→ DATA SECTION:
····················

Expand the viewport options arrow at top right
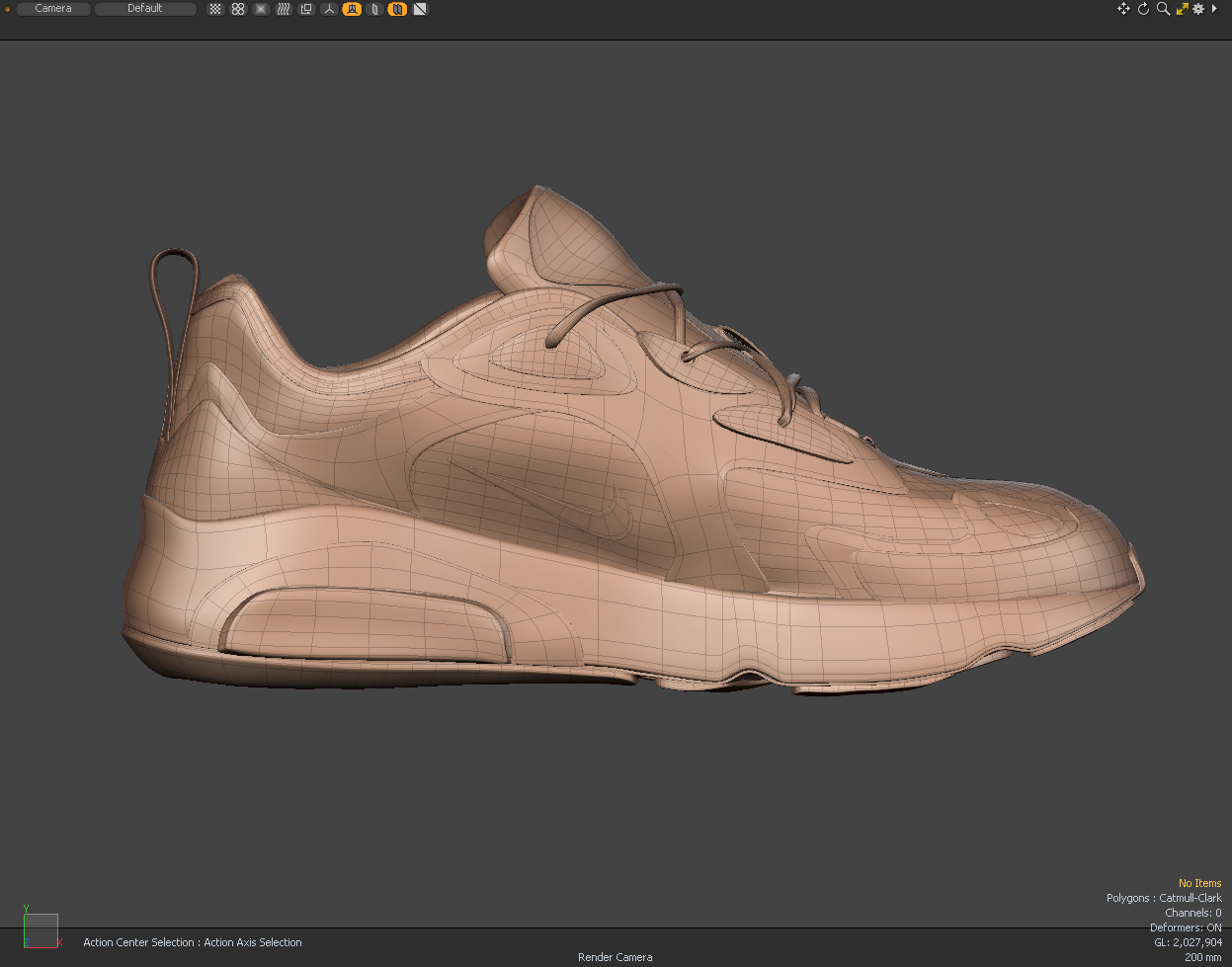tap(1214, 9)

····················

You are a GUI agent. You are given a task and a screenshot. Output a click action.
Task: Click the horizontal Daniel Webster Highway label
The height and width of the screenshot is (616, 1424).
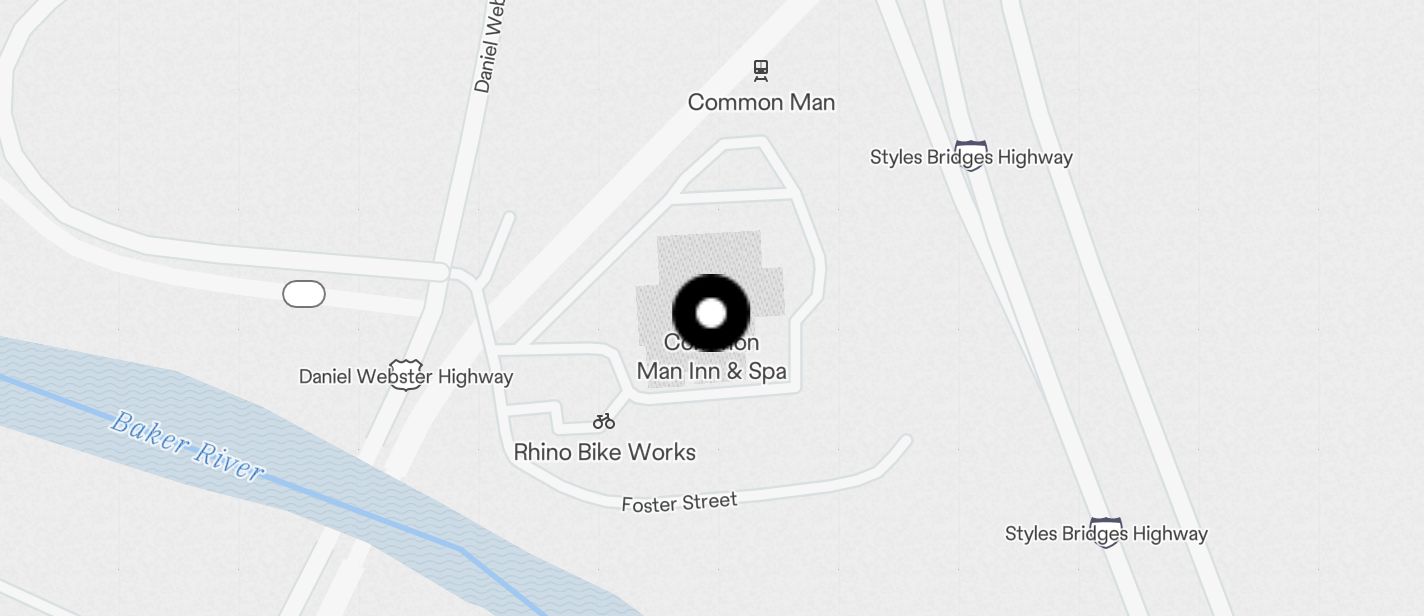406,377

····················

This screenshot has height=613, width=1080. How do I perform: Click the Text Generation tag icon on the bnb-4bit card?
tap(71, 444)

····················

→ EXERCISE GOAL: Please count the lines above that contain the word "width". Give only the number.

→ TASK SOLUTION: 2